Em 23% dos latrocínios registrados em 2011, as vítimas morreram sentadas. Segundo estimativa da polícia, na maior parte desses casos elas estavam dirigindo seus carros quando foram abordadas pelos criminosos.

O Estado de S.Paulo

02 Março 2012 | 03h07

O levantamento divulgado ontem mostrou que ações durante os roubos de veículo correspondem a 14% dos casos de latrocínio. Outros 12% aconteceram em roubos de motocicleta.

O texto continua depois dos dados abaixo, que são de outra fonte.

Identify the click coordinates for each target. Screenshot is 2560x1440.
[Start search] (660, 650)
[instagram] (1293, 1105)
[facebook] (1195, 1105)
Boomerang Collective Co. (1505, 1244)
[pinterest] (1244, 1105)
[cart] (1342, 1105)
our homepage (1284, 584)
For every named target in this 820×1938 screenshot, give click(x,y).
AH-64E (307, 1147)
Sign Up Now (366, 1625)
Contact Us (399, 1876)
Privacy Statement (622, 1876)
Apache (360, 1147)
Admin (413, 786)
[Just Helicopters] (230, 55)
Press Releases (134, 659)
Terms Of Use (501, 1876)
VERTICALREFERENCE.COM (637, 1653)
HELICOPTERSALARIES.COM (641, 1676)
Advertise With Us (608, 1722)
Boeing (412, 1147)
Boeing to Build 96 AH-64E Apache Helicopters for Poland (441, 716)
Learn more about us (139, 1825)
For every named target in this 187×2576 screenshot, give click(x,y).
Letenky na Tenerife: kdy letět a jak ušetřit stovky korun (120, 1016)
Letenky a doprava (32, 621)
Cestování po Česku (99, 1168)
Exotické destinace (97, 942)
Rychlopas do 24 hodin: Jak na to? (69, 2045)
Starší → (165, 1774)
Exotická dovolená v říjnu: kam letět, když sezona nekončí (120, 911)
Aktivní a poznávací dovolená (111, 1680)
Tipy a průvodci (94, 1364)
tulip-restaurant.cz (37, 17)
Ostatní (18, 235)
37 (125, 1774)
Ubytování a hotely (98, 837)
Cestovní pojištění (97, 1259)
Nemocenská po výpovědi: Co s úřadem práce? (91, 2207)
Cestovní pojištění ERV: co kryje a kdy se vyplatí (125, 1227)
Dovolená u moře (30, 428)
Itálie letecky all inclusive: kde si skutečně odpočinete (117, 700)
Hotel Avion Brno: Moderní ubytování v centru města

Nas duas situações, a vítima fica com partes vitais do corpo, como cabeça e tórax, expostas aos bandidos.

Segundo o diretor do Departamento de Homicídios e Proteção à Pessoa (DHPP), Jorge Carrasco, qualquer gesto mais brusco pode fazer com que o criminoso entenda que se trata de uma reação ao assalto e dispare contra a vítima. "O fator surpresa conta muito e, muitas vezes, a vítima toma um tiro até por se assustar. Ela se espanta com a aproximação e o bandido entende o ato como se fosse uma reação. É preciso ter cuidado."

Segundo Carrasco, algumas medidas podem livrar a vítima de ser morta pelo ladrão. Falar pausadamente o que se pretende fazer é uma delas - e fundamental. "Deve-se declinar tudo o que está fazendo, avisando o bandido de cada movimento."

Ser objetivo e evitar a todo custo prolongar o assalto, fugindo de discussões com o bandido, também pode evitar a morte.

Em alguns casos, o próprio gesto de tirar o cinto de segurança pode ser interpretado pelo assaltante como uma tentativa de sacar uma arma, o que o levaria a se antecipar e atirar contra a vítima do roubo. Entre todas as recomendações, a principal delas continua sendo a mesma: não reagir em hipótese alguma.

Manter a calma também é imprescindível diante de um assalto. "É claro que é mais fácil quando falamos isso olhando de fora, sem a adrenalina do momento", disse Carrasco. / M.G. e W.C.